Cette dimension affective et mystique de la spiritualité anselmienne n'est pas une distraction de son travail théologique, mais en constitue le cœur battant. Anselme conçoit la théologie non comme un exercice intellectuel abstrait, mais comme une expression de l'amour qui unit le théologien à Dieu. Ses œuvres théologiques, pour austères qu'elles puissent paraître, sont toujours enracinées dans une profonde prière contemplative.
L'influence et l'héritage anselmien
L'influence d'Anselme sur la théologie médiévale et au-delà est immense. Il est considéré comme le père de la scolastique, mouvement intellectuel qui tentait de reconcilier foi et raison de manière systématique. Ses méthodes et ses arguments ont inspiré ou provoqué les réactions de tous les grands théologiens ultérieurs : Thomas d'Aquin, Bonaventure, Duns Scotus, et d'innombrables autres. Même les critiques de sa preuve ontologique, comme Saint Thomas d'Aquin, reconnaissent sa profondeur et sa subtilité.
Au-delà de la théologie formelle, Anselme a établi un modèle pour comment un intellectuel chrétien peut aussi être un homme de prière et d'action morale. Il a démontré qu'on n'a pas à choisir entre la vie contemplative et l'engagement au monde, mais qu'on peut les conjuguer dans la personne d'un croyant authentique.

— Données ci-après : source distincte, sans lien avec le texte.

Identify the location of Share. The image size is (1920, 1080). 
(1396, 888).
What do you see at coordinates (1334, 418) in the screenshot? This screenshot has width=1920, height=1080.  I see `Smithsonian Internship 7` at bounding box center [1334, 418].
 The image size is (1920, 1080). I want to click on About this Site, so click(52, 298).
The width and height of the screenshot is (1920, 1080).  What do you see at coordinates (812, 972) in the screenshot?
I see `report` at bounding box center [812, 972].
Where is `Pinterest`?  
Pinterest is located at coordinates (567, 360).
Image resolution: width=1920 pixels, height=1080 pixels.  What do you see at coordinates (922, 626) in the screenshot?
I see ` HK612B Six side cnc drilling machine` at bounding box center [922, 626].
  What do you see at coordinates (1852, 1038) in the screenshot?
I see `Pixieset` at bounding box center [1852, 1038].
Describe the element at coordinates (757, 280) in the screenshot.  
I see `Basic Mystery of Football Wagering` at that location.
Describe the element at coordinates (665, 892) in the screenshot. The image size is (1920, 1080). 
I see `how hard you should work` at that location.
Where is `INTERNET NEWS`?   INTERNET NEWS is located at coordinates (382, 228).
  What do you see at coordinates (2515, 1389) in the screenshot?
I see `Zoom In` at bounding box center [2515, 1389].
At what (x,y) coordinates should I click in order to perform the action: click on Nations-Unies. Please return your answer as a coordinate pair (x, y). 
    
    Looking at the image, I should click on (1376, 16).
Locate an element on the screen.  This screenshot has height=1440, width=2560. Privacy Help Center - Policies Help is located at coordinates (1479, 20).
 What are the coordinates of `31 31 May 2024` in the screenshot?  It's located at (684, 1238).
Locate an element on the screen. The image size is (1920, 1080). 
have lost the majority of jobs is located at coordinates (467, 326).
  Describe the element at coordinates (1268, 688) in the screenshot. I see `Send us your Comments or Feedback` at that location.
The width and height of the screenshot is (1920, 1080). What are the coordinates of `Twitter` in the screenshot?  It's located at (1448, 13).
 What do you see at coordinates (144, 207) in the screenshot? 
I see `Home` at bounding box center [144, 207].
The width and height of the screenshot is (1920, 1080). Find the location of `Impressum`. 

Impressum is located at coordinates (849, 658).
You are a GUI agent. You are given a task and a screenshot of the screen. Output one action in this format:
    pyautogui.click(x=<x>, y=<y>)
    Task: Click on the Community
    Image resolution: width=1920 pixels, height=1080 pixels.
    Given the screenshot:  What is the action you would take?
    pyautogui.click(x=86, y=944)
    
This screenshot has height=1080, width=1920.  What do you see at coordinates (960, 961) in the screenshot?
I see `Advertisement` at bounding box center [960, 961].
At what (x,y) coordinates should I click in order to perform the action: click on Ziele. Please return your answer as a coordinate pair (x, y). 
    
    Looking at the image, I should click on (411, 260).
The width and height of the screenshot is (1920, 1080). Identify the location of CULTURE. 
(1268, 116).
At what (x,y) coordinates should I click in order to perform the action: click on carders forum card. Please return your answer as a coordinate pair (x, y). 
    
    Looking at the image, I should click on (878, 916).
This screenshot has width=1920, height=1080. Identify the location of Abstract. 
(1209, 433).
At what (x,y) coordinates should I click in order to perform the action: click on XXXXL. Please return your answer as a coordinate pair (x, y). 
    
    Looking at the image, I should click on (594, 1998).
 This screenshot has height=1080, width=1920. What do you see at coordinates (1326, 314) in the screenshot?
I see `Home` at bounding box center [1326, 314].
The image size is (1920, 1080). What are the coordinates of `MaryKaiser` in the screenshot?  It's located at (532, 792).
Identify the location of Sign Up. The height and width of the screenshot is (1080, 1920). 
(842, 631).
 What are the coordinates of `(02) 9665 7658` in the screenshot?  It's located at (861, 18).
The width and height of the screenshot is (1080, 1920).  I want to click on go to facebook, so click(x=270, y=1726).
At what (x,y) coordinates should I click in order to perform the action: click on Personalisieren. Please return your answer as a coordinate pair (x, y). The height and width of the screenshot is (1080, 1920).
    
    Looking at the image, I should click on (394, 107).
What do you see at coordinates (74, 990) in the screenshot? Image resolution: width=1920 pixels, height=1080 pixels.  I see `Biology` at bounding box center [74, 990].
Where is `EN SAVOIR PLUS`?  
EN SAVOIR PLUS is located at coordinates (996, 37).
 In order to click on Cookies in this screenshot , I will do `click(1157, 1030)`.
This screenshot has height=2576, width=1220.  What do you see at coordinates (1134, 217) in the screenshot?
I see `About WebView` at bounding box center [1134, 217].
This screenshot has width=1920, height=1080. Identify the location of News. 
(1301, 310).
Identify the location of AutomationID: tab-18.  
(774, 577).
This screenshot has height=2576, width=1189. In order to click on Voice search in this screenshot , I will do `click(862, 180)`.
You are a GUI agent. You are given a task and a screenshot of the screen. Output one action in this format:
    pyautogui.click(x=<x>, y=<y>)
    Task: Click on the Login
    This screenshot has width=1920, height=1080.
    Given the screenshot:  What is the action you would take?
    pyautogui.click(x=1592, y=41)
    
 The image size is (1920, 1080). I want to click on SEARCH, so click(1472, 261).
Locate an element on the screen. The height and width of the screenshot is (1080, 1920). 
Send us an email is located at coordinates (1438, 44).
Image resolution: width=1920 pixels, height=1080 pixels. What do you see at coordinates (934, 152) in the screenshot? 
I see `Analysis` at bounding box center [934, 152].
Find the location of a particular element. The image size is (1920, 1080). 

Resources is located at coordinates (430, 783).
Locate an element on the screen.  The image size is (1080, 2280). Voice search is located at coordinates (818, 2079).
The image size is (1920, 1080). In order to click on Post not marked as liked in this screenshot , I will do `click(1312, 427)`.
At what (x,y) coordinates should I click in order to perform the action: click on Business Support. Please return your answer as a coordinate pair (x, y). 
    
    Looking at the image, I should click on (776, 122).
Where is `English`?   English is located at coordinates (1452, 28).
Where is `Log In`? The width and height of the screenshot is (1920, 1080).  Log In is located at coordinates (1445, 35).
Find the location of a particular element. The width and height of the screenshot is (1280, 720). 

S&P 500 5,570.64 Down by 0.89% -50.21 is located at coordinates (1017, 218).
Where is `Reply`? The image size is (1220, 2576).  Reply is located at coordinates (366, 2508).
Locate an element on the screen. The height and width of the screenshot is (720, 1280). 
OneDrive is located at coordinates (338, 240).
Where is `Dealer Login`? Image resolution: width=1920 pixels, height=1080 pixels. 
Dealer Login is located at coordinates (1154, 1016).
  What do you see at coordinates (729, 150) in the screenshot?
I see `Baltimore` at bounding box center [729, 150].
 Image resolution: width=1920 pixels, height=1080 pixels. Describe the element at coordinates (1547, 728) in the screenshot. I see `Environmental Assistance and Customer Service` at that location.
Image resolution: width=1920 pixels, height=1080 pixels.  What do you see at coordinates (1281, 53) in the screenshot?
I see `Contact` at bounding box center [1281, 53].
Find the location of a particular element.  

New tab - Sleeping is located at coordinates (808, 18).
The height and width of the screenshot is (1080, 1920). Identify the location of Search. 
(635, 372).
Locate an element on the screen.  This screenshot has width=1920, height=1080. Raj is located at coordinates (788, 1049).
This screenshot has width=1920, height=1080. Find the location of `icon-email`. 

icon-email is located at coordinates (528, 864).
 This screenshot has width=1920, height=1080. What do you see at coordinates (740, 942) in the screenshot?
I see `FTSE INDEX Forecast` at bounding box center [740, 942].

La mort et la béatification
Anselme meurt le 21 avril 1109 à Cantorbéry, au grand deuil de l'Église entière. Il est rapidement reconnu comme Docteur de l'Église pour ses contributions à la théologie, titre qui souligne l'importance exceptionnelle de ses enseignements. Il est également canonisé, et sa fête est célébrée le 21 avril. Son tombeau à Cantorbéry devient un lieu de pèlerinage, où les fidèles viennent demander l'intercession de ce grand saint.